You make money with your blog or because of your blog, but your blog itself does not make money. Therefore, it’s important to define the purpose of your blog, or the reason you’re blogging, and always keep that purpose in sight. For example, you may be blogging to draw attention to your consulting business, or you may be blogging to promote an affiliate product. Everything you do with your blog should be with your purpose in mind.
Establishing relevancy is a tough concept for many bloggers. They think relevancy simply means “same niche.” But relevant content is content that matters to your reader. It’s not enough to just give your readers information, you need to tell them why that information matters to them. If, at the end of your post, your reader can ask, “So what? Why does this information matter?” then you haven’t made your content relevant.
Blogging consistently doesn’t just mean you publish a post at the same time five days a week. It also means you publish posts of consistent quality. Publishing 10 or 15 posts a week is great, but not if only one is a high-quality post and the rest are just bait for the search engines.

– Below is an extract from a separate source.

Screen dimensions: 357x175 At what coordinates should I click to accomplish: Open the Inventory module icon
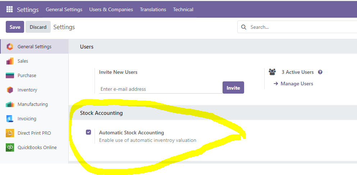10,90
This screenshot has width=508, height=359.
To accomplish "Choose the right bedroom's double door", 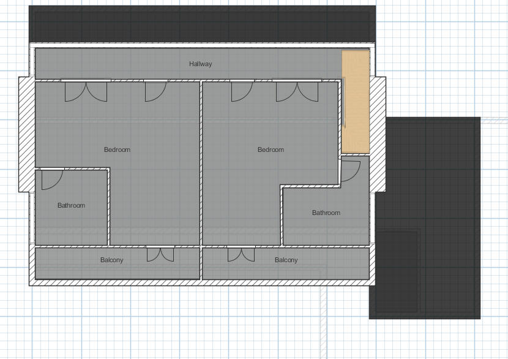I will (x=297, y=91).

Useful content ties in with relevant content in that it’s meaningful for your readers. Useful content goes a step further, though. While some of your content will be idea- or concept-based, content that gives your reader something to think about, useful content is information they can act on to make a change in their life. How-To posts and case studies are good examples of useful content.
Comments are one indication that your readers are engaged with your blog, but they’re certainly not the only indication. Engaging content is content the compels the reader to share it and discuss it on other blogs and in social networks, and it also compels the reader to take action. So don’t focus all your attention on generating comments, focus on creating engaging content and the comments will come.
Communicating means exchanging information, which generally means there’s more than one person doing the talking. The best way to build a community is to make everyone feel like they’re part of the conversation. Invite your readers to share ideas and opinions and when they do, make sure you join in to help keep the conversation moving forward.
It takes time to build a successful blog, a lot more time than they tell you in those cheesy guides. Be patient. Millions of blogs have been abandoned just before they would have turned the corner to success.
Any business requires tenacity, even blogging. The idea that you can blog when you feel like it is fine – if you’re only blogging for fun. But once you decide this is going to be your business you have to give it everything you’ve got, every day of the week. You have to grab onto opportunities and hang on, like a dog with a bone.
Always be respectful of your readers. Avoid using offensive language and be professional – you never know who’s going to land on your blog. Don’t insult your readers’ intelligence by using a lot of hype or pretending to be an expert when you’re really not. Remember, respect isn’t something you’re born with, it has to be earned, and the best way to earn it is to respect your readers.